The Depositary shall not be liable for any incidental,
indirect, special or consequential damages of any nature whatsoever, including,
but not limited to, loss of anticipated profits, occasioned by breach of any
provisions of this Agreement even if apprised of the possibility of such
damages.
SECTION 5.4. Resignation and Removal of the Depositary;
Appointment of Successor Depositary. The Depositary may at any time resign as
Depositary hereunder by delivering notice of its election to do so to the
Company, such resignation to take effect upon the appointment of a successor
Depositary and its acceptance of such appointment as hereinafter provided.
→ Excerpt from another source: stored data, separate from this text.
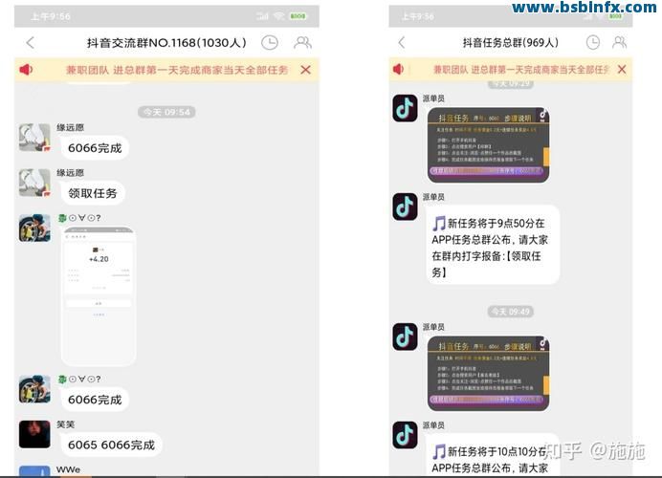Tap the 抖音任务总群(969人) title
Image resolution: width=662 pixels, height=478 pixels.
tap(510, 42)
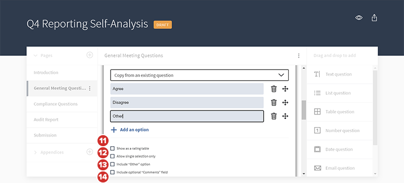This screenshot has width=404, height=183.
Task: Collapse the Pages section chevron
Action: [35, 55]
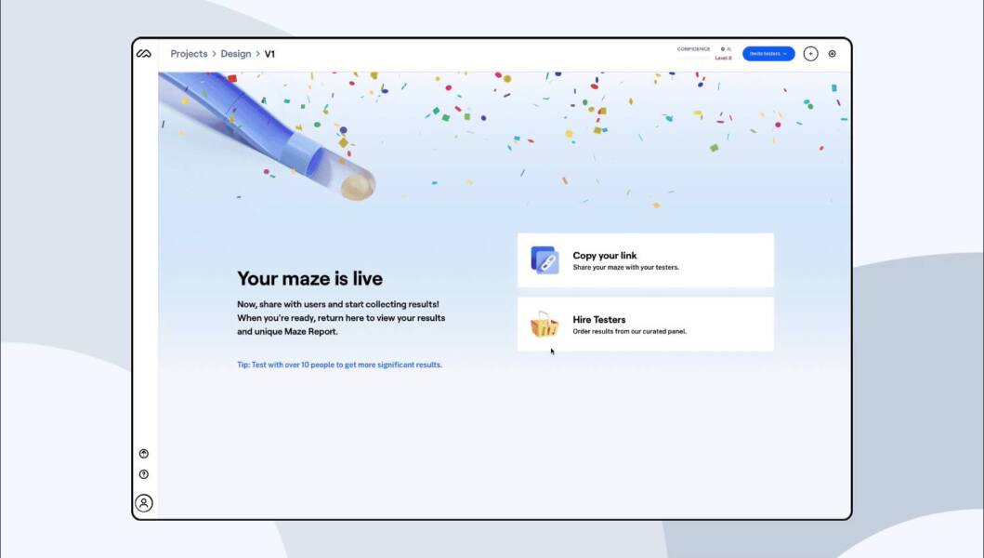Expand the blue Invite testers dropdown
Screen dimensions: 984x558
768,53
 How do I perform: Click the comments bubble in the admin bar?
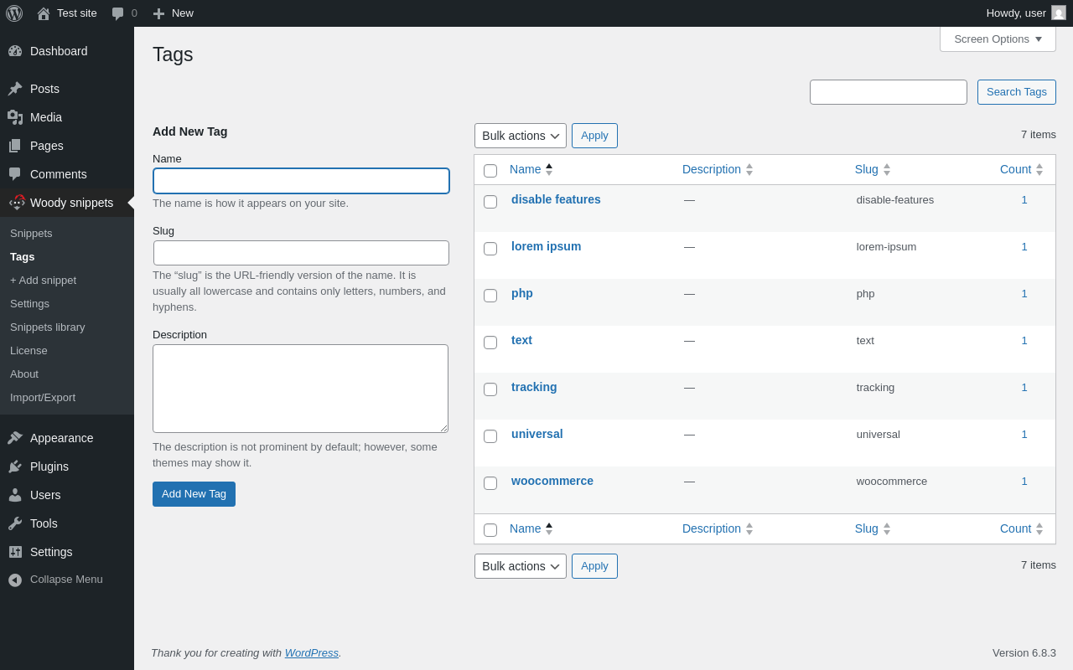click(118, 13)
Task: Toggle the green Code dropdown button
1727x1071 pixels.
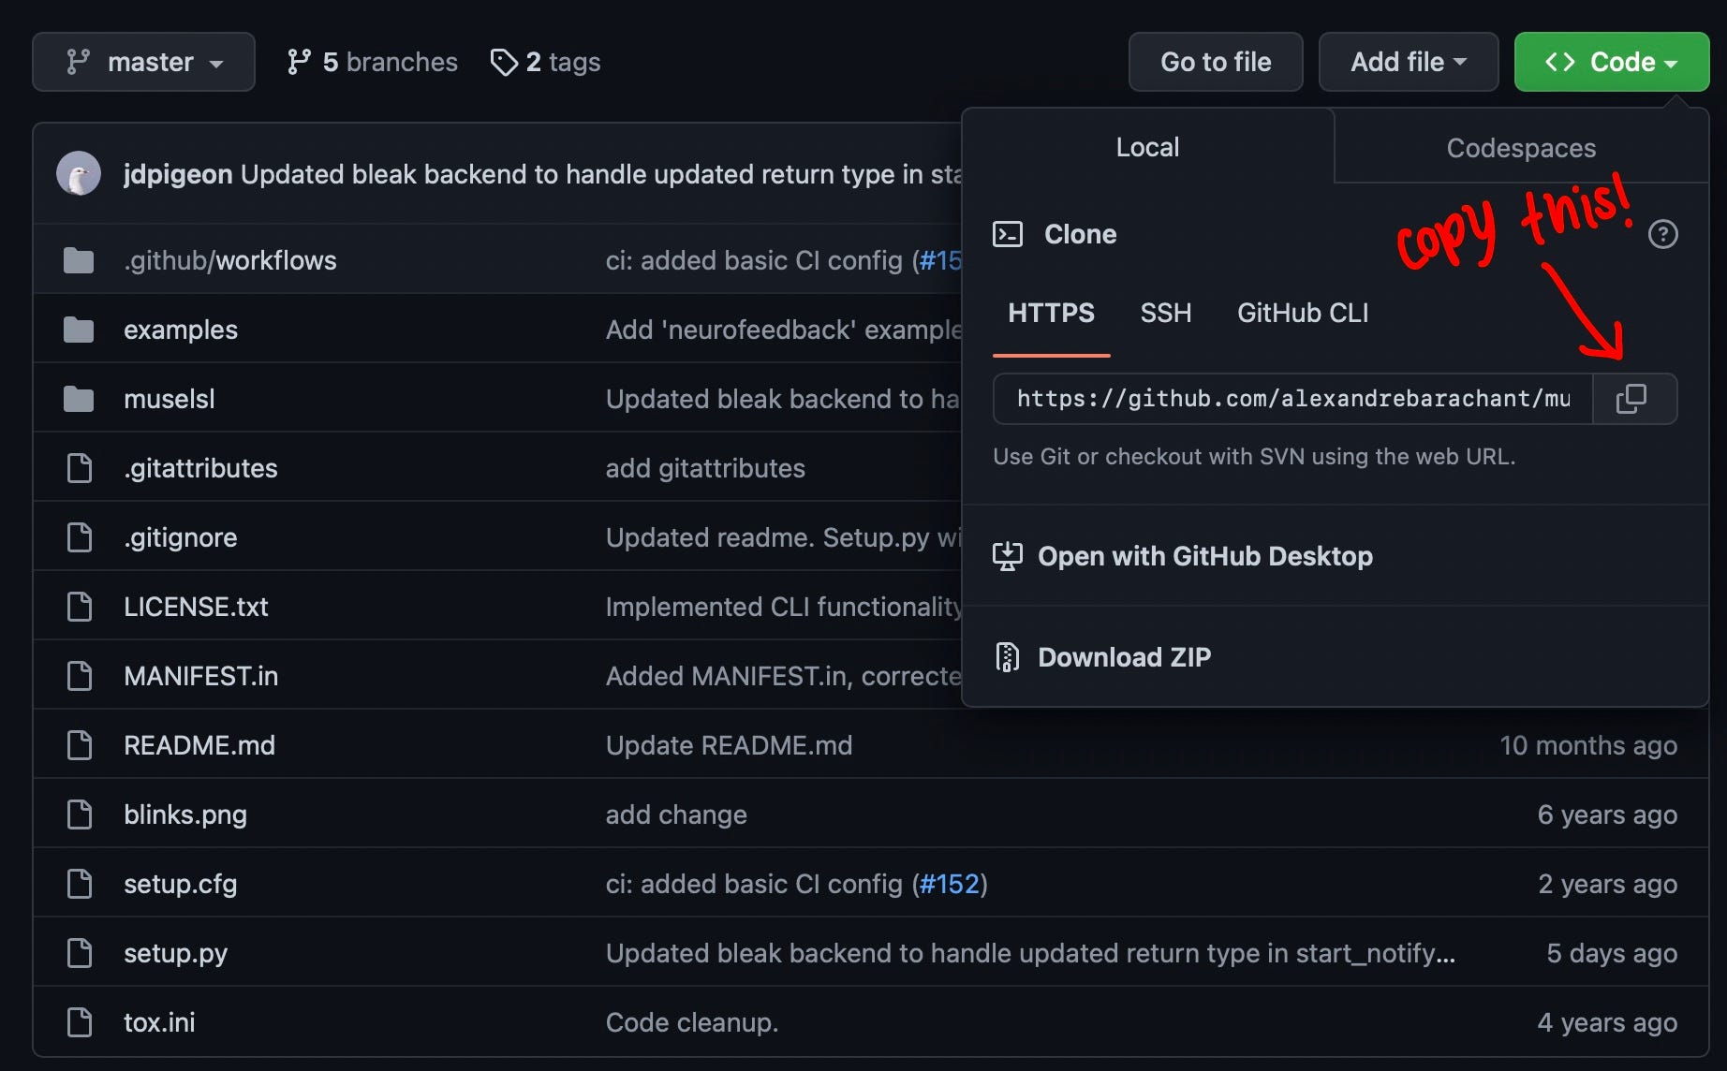Action: point(1611,62)
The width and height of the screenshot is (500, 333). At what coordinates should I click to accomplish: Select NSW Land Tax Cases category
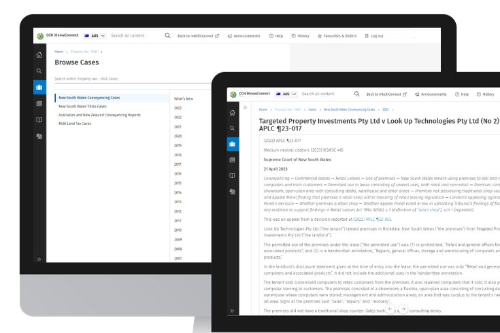(x=75, y=124)
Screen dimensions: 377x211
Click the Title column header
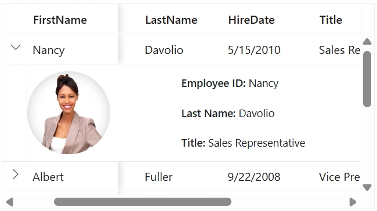(x=331, y=20)
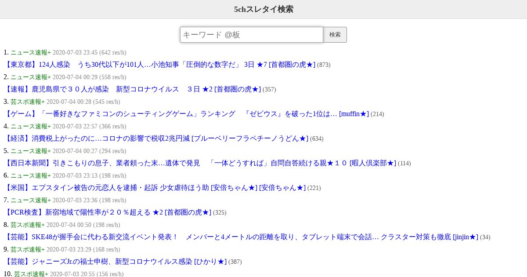Click the 検索 button
This screenshot has width=527, height=277.
click(335, 35)
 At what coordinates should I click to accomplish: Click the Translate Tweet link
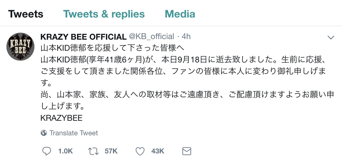coord(74,133)
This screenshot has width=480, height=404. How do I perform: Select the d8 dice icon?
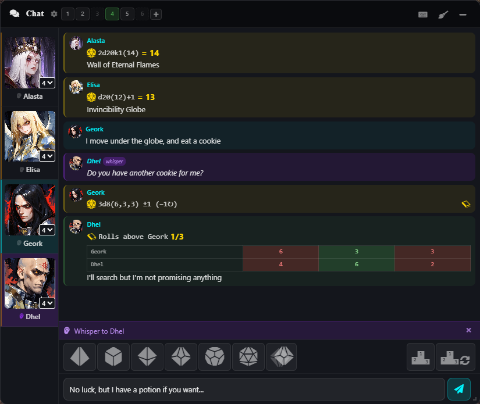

The Depositary may at any time be removed by the Company by
notice of such removal delivered to the Depositary, such removal to take effect
upon the appointment of a successor Depositary and its acceptance of such
appointment as hereinafter provided.
In case at any time the Depositary acting hereunder shall
resign or be removed, the Company shall, within 60 days after the delivery of
the notice of resignation or removal, as the case may be, appoint a successor
Depositary, which shall be a bank or trust company having its principal office
in the United States of America and having a combined capital and surplus of at
least $150,000,000. If no successor Depositary shall have been so appointed and
have accepted appointment within 60 days after delivery of such notice, the
resigning or removed Depositary may petition any court of competent jurisdiction
for the appointment of a successor Depositary. Every successor Depositary shall
execute and deliver to its predecessor and to the Company an instrument in
writing accepting its appointment hereunder, and thereupon such successor
Depositary, without any further act or deed, shall become fully vested with all
the rights, powers, duties and obligations of its predecessor and for all
purposes shall be the Depositary under this Deposit Agreement, and such
predecessor, upon payment of all sums due it and on the written request of the
Company, shall execute and deliver an instrument transferring to such successor
all rights and powers of such predecessor hereunder, shall duly assign, transfer
and deliver all right, title and interest in the Stock and any moneys or
property held hereunder to such successor, and shall deliver to such successor a
list of the record holders of all outstanding Receipts and such records, books
and other information in its possession relating thereto. Any successor
Depositary shall promptly mail notice of its appointment to the record holders
of Receipts.
Any corporation into or with which the Depositary may be
merged, consolidated or converted shall be the successor of such Depositary
without the execution or filing of any document or any further act, and notice
thereof shall not be required hereunder. Such successor Depositary may
authenticate the Receipts in the name of the predecessor Depositary or in the
name of the successor Depositary.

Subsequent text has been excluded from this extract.